▶ _Data shown_:
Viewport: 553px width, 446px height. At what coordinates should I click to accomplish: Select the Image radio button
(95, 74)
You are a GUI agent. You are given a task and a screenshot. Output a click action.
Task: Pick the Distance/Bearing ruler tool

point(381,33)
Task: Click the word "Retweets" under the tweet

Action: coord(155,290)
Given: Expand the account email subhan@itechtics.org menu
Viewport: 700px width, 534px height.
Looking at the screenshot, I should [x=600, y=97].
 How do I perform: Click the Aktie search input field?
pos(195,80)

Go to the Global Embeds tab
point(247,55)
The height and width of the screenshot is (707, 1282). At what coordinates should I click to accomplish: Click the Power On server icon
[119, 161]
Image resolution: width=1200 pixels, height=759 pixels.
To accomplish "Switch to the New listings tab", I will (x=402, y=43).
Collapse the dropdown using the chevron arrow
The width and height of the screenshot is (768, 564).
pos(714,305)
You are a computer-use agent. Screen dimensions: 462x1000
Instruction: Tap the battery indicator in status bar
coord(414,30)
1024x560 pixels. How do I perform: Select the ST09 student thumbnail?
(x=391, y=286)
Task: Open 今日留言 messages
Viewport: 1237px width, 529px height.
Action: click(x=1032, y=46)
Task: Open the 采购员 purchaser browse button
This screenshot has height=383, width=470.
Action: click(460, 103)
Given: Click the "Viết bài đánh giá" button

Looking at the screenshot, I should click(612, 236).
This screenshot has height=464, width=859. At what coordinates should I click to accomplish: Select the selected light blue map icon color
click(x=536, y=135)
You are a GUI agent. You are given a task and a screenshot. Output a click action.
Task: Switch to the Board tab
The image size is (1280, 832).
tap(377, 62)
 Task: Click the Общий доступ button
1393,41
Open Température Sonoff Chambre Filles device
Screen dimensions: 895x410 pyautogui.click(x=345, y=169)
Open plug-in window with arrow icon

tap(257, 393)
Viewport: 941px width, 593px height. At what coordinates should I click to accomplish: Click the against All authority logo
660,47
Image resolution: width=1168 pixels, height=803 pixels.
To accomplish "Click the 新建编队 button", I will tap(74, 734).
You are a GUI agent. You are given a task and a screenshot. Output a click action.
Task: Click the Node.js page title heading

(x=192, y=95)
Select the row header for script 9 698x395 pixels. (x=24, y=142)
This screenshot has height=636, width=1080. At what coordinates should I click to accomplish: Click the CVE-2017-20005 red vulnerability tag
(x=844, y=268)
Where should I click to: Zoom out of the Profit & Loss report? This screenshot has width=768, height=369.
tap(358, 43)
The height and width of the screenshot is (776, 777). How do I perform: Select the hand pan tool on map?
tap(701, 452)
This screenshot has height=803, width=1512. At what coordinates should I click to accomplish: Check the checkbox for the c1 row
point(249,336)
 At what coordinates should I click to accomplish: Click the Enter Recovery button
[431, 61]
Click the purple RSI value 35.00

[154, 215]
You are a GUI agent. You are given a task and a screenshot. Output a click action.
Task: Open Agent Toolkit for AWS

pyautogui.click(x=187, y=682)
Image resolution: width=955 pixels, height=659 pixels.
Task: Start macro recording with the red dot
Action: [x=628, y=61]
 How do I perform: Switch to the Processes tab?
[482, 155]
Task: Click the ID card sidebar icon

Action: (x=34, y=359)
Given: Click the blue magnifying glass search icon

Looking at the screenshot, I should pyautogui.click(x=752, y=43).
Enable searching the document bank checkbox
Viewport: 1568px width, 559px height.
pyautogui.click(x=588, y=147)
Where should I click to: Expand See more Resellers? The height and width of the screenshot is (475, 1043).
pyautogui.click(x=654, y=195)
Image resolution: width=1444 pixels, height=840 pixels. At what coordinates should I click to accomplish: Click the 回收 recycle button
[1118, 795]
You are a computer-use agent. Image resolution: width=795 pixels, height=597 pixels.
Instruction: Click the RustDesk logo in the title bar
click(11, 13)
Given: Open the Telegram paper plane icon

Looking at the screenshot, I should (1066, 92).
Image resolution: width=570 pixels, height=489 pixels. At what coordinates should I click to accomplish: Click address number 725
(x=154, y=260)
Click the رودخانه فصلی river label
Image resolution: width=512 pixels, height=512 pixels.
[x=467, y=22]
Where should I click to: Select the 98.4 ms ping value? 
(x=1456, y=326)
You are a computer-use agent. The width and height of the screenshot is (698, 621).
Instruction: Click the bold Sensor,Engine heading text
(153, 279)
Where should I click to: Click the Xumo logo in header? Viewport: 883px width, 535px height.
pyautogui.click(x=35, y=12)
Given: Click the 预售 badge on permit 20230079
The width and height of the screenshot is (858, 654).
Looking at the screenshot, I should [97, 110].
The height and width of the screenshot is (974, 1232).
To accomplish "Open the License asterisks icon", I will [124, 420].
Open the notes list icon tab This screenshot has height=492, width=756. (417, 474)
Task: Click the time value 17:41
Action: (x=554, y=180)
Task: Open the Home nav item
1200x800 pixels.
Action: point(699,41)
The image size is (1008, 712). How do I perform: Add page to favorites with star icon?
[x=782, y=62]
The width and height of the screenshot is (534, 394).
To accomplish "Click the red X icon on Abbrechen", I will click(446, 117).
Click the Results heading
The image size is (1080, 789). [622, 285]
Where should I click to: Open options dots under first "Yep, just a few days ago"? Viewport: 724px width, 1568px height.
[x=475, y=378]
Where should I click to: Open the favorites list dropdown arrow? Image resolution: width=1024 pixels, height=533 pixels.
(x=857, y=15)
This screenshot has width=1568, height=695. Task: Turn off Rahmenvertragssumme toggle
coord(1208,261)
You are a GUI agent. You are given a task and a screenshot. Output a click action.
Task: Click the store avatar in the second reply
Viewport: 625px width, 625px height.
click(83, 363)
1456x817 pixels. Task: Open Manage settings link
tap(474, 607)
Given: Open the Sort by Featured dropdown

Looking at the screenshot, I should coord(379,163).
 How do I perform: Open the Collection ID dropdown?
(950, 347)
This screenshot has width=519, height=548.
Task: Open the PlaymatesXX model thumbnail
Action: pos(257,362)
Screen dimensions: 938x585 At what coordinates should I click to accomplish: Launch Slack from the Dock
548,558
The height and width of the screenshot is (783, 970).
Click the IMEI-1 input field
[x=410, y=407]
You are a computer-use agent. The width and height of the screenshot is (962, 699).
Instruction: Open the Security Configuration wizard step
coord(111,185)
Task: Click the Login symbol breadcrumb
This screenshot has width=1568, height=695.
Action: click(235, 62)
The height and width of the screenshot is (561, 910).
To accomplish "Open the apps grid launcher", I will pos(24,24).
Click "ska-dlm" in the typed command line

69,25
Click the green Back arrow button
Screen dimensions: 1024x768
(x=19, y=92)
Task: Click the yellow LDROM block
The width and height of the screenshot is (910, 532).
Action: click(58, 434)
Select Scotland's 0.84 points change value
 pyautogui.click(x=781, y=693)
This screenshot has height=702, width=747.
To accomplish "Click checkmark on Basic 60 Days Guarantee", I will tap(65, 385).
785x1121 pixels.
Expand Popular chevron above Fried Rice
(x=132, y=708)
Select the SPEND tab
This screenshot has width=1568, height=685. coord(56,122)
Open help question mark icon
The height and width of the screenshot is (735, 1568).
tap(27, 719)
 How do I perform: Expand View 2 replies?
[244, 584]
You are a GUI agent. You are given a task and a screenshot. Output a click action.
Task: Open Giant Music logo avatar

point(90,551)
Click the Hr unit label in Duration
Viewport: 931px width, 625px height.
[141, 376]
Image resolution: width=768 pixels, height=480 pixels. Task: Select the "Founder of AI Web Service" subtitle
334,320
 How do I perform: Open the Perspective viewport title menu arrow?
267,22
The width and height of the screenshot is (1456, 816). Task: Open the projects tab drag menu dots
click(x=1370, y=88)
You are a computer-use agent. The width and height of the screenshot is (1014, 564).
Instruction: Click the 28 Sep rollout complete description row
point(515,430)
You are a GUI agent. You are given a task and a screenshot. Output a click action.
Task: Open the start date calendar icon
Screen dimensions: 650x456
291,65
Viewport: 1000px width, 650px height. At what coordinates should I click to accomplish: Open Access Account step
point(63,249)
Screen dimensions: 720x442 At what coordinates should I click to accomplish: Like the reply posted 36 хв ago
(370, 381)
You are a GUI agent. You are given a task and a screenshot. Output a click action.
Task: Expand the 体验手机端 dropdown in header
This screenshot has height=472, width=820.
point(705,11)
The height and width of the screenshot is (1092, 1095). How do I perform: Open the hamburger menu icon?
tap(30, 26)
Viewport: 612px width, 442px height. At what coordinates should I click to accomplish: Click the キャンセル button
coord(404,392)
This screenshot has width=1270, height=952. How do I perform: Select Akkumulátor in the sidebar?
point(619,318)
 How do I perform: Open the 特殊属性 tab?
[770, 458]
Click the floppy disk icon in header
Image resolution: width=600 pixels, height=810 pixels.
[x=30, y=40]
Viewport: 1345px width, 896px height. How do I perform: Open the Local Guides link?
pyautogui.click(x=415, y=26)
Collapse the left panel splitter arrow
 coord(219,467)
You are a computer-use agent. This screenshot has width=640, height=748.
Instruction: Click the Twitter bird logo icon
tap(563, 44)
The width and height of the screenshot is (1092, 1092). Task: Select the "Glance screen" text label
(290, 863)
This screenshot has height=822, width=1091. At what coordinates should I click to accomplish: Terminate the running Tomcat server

▶ _Problem details_: Filter the records for the string "computer" and copy every line that holds it.

▶ _Answer for the task_:
You are a computer-use agent. Screen dimensions: 462x1000
You are a computer-use agent. Image resolution: width=795 pixels, height=597 pixels.
You are a computer-use agent. The width and height of the screenshot is (698, 621).
You are a computer-use agent. The width and height of the screenshot is (962, 699).
You are a computer-use agent. The width and height of the screenshot is (1014, 564).
You are a computer-use agent. This screenshot has width=640, height=748.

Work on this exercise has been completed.